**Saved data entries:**
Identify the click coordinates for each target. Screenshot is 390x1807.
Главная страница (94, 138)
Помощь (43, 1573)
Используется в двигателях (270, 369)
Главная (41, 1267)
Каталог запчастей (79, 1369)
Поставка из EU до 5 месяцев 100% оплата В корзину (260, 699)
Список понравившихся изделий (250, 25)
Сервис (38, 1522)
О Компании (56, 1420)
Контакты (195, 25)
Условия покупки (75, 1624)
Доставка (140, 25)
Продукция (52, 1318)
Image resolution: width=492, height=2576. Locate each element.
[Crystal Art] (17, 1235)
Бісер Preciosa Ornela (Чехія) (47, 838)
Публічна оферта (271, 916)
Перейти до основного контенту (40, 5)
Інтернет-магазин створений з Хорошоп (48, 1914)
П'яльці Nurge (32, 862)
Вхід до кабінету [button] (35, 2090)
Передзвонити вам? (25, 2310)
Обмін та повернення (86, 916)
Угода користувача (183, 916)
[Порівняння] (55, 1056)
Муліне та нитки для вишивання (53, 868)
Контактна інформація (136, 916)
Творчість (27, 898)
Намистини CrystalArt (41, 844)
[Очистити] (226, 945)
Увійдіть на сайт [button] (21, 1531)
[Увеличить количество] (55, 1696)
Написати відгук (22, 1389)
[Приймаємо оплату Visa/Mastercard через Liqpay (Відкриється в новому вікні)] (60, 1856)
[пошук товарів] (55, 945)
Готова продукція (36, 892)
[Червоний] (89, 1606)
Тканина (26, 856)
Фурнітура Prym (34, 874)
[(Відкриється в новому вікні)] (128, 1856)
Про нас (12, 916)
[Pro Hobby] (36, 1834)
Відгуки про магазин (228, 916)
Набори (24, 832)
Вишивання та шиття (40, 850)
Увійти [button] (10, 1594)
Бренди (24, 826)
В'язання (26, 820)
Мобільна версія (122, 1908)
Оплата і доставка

**YOUR TASK:** Each record above needs to be set down again, word for word.

**REPLY TO THE EXERCISE:**
Identify the click coordinates for each target. Screenshot is 390x1807.
Главная страница (94, 138)
Помощь (43, 1573)
Используется в двигателях (270, 369)
Главная (41, 1267)
Каталог запчастей (79, 1369)
Поставка из EU до 5 месяцев 100% оплата В корзину (260, 699)
Список понравившихся изделий (250, 25)
Сервис (38, 1522)
О Компании (56, 1420)
Контакты (195, 25)
Условия покупки (75, 1624)
Доставка (140, 25)
Продукция (52, 1318)
Image resolution: width=492, height=2576. Locate each element.
[Crystal Art] (17, 1235)
Бісер Preciosa Ornela (Чехія) (47, 838)
Публічна оферта (271, 916)
Перейти до основного контенту (40, 5)
Інтернет-магазин створений з Хорошоп (48, 1914)
П'яльці Nurge (32, 862)
Вхід до кабінету [button] (35, 2090)
Передзвонити вам? (25, 2310)
Обмін та повернення (86, 916)
Угода користувача (183, 916)
[Порівняння] (55, 1056)
Муліне та нитки для вишивання (53, 868)
Контактна інформація (136, 916)
Творчість (27, 898)
Намистини CrystalArt (41, 844)
[Очистити] (226, 945)
Увійдіть на сайт [button] (21, 1531)
[Увеличить количество] (55, 1696)
Написати відгук (22, 1389)
[Приймаємо оплату Visa/Mastercard через Liqpay (Відкриється в новому вікні)] (60, 1856)
[пошук товарів] (55, 945)
Готова продукція (36, 892)
[Червоний] (89, 1606)
Тканина (26, 856)
Фурнітура Prym (34, 874)
[(Відкриється в новому вікні)] (128, 1856)
Про нас (12, 916)
[Pro Hobby] (36, 1834)
Відгуки про магазин (228, 916)
Набори (24, 832)
Вишивання та шиття (40, 850)
Увійти [button] (10, 1594)
Бренди (24, 826)
В'язання (26, 820)
Мобільна версія (122, 1908)
Оплата і доставка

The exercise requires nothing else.